# The Queen could not resist



## Laura (Jul 30, 2007)

I followed Bea's recipe and made then some egg food this evening and the girls absolutely loved it  even Georgie who usually does not partake in these things couldn't resist  I loved watching them sitting together enjoying so I thought I would share 

















Look at how close they got and Georgie didn't freak out 








A little head scratch for being such a good girl I think she even smiled


----------



## birdieness (Jul 28, 2007)

ohh that looks good. mm off to find that recipe and make some tomorrow if i have all the stuff


----------



## xxxSpikexxx (Jul 30, 2007)

Wow that is some good egg food. Now I want to find the recipe too


----------



## Bea (Jul 26, 2007)

I don't think that recipe can fail!!  Where's Ollie though, chasing Pepper?


----------



## Laura (Jul 30, 2007)

Bea said:


> Where's Ollie though, chasing Pepper?


Its weird he took a bite then he left  I thought he would love it but he didn't seem to interested but the girls they loved it 

Bea I wanted to ask you how often do you give it to them?


----------



## Bea (Jul 26, 2007)

laurago said:


> Bea I wanted to ask you how often do you give it to them?
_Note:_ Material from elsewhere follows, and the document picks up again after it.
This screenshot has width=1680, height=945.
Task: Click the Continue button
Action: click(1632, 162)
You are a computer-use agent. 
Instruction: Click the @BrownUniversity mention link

Not very often, only because i can rarely be bothered to make it though.  You could give it to them weekly if they like it. Making it with just one egg at a time would mean not a lot would go to waste.


----------



## Laura (Jul 30, 2007)

Yeah I made it with two eggs and it seemed like alot, I will use only one next time


----------



## Aly (Jul 30, 2007)

Yup- it was a success here too! I used two eggs and none was wasted..too many kids..lol

Laura, the pics are great! Georgie looks like she's smiling in all those pics! Maybe food is the way to her heart! lol


----------



## Laura (Jul 30, 2007)

Did your love it as much as mine did 

I think your right maybe food is the way to her heart because soon as the food was gone Hollie tried to sit beside her Georgie starting biting at her and wouldn't stop till Hollie moved away  she is such a meany sometimes


----------



## Aly (Jul 30, 2007)

Yup-they sure did! They ussually go right for fresh foods like hotcakes but I think this one was a favorite. I used cornmeal instead of bread crumbs though..didn't have the bread I wanted to use.


----------



## Rosie (Aug 27, 2007)

They look like they are really enjoying that, and you've got a great picture of Georgie too -smiling! I cooked an omelette for Willow once and she really enjoyed it.


----------



## Mossybird (Jan 3, 2008)

I made that recipe for Sunny and she loved it! Cute pics.


----------



## **TielHeart** (Jan 3, 2008)

Looks like a good recipe! I will make it sometime.


----------